> **What you need to do**: Take the line that contains "Click the mini overview chart at the bottom" and each line after it to the end of the data below, and set them down exactly, omitting pictures.

[Dataset entries]
..............................

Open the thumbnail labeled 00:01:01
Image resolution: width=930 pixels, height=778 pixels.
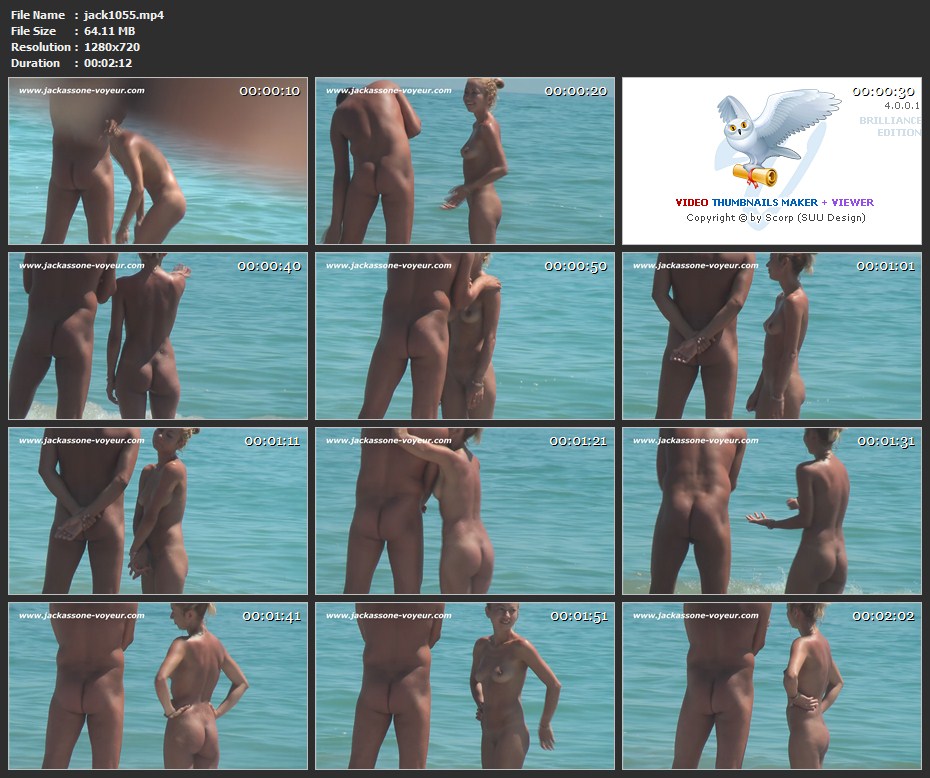pos(772,336)
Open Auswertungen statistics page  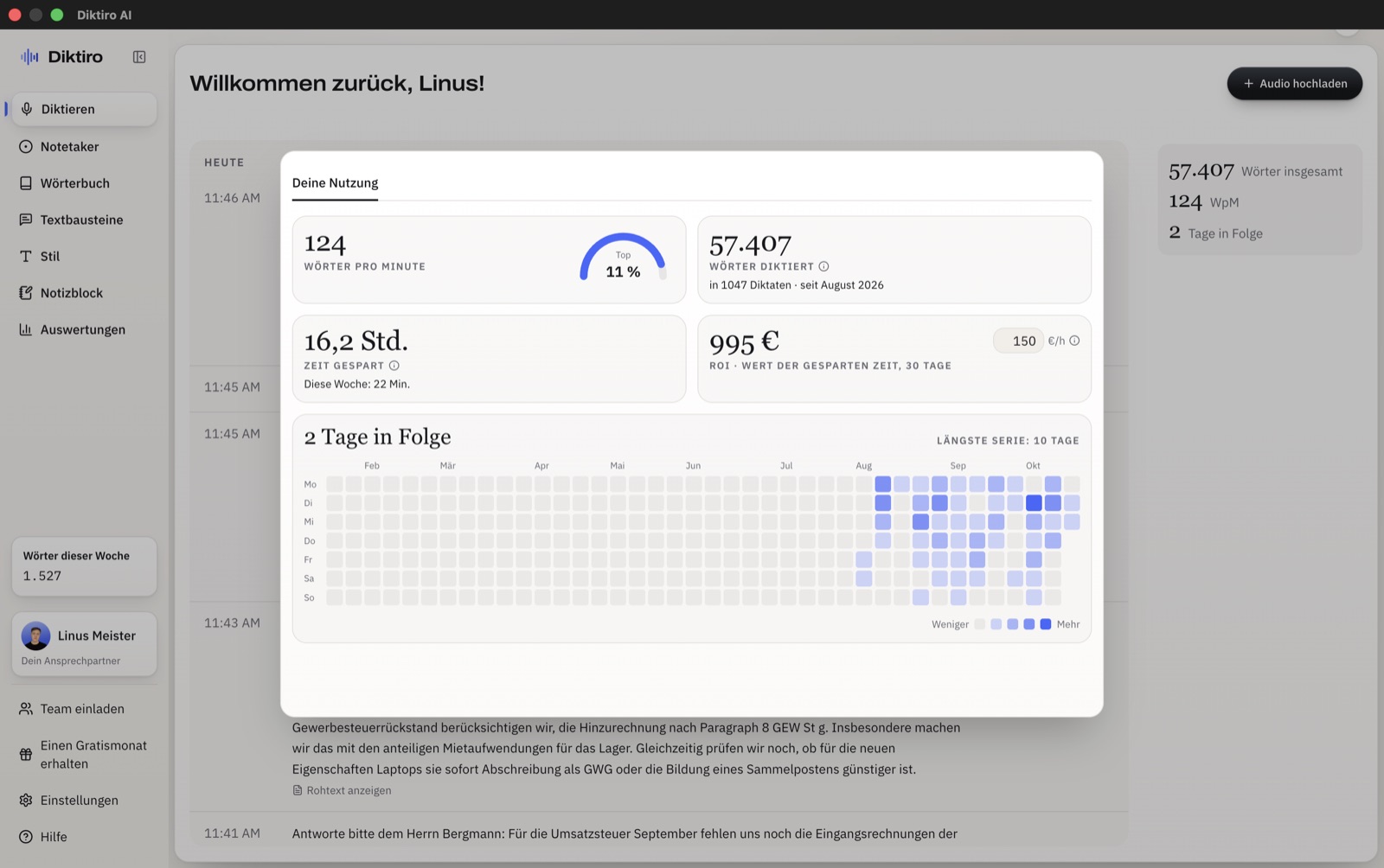coord(84,329)
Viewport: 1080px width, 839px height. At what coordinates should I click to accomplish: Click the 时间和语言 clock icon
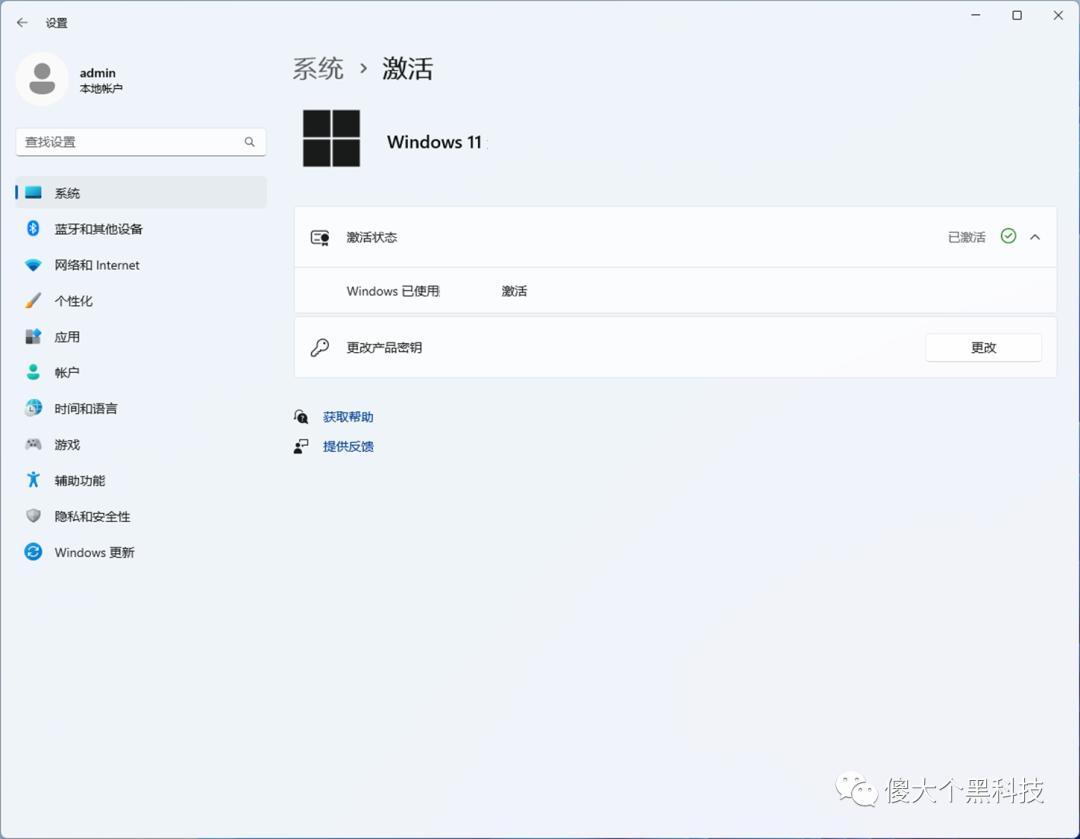[33, 408]
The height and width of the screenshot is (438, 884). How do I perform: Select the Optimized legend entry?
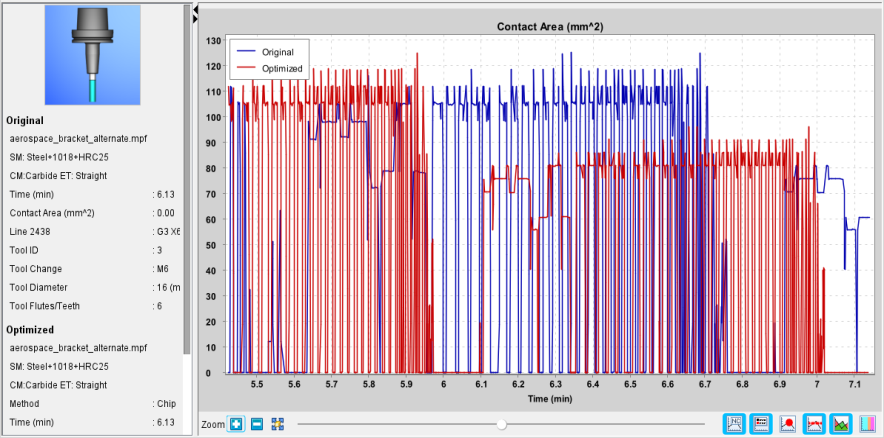pos(269,69)
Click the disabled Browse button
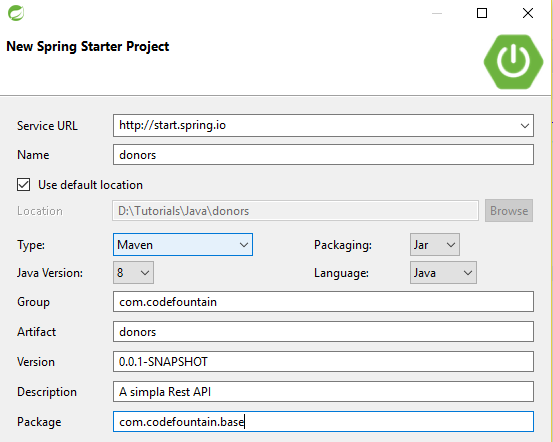 pyautogui.click(x=509, y=211)
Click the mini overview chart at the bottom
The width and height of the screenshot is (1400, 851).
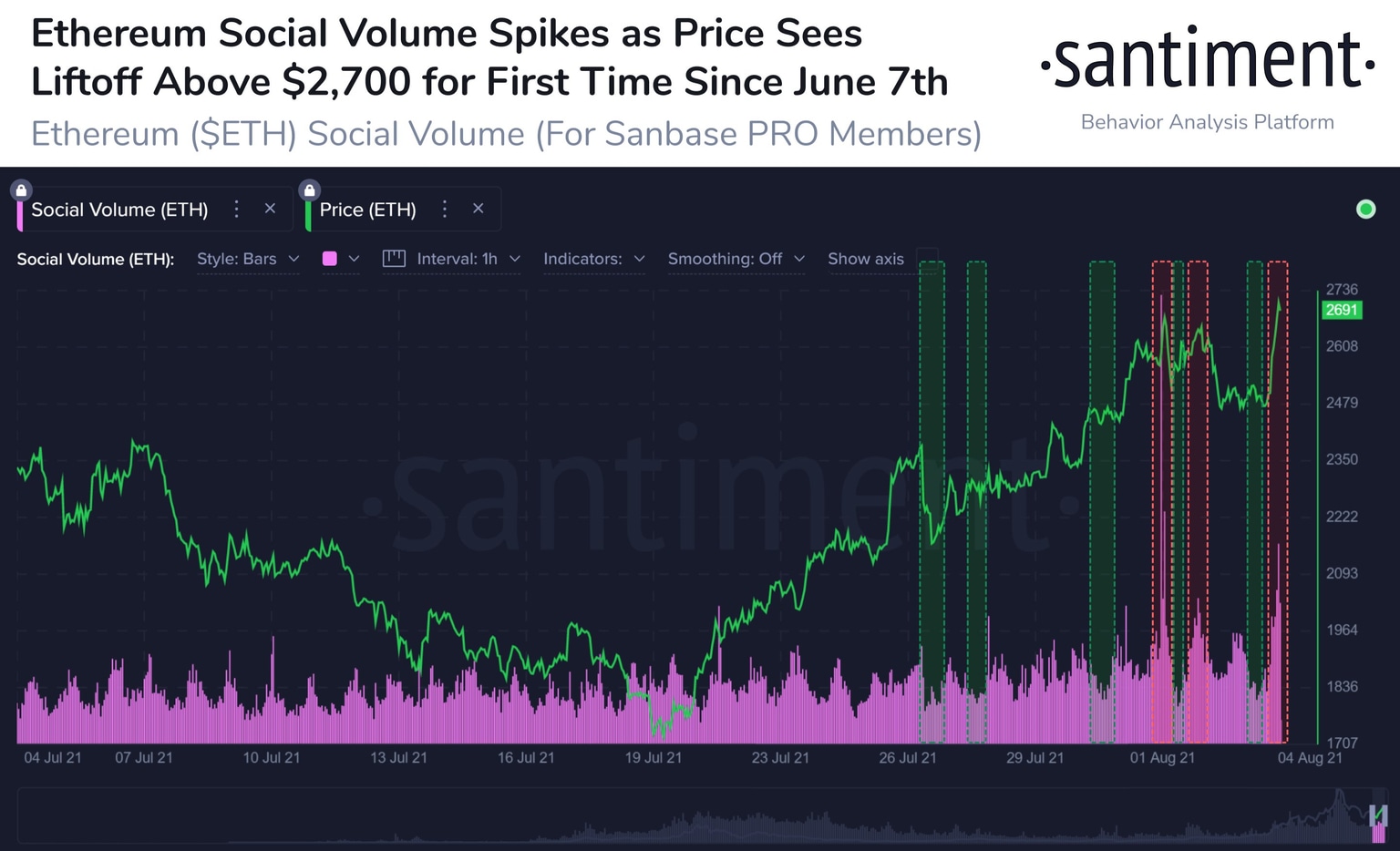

..............................

> **Response to the task**:
Click the mini overview chart at the bottom
The width and height of the screenshot is (1400, 851).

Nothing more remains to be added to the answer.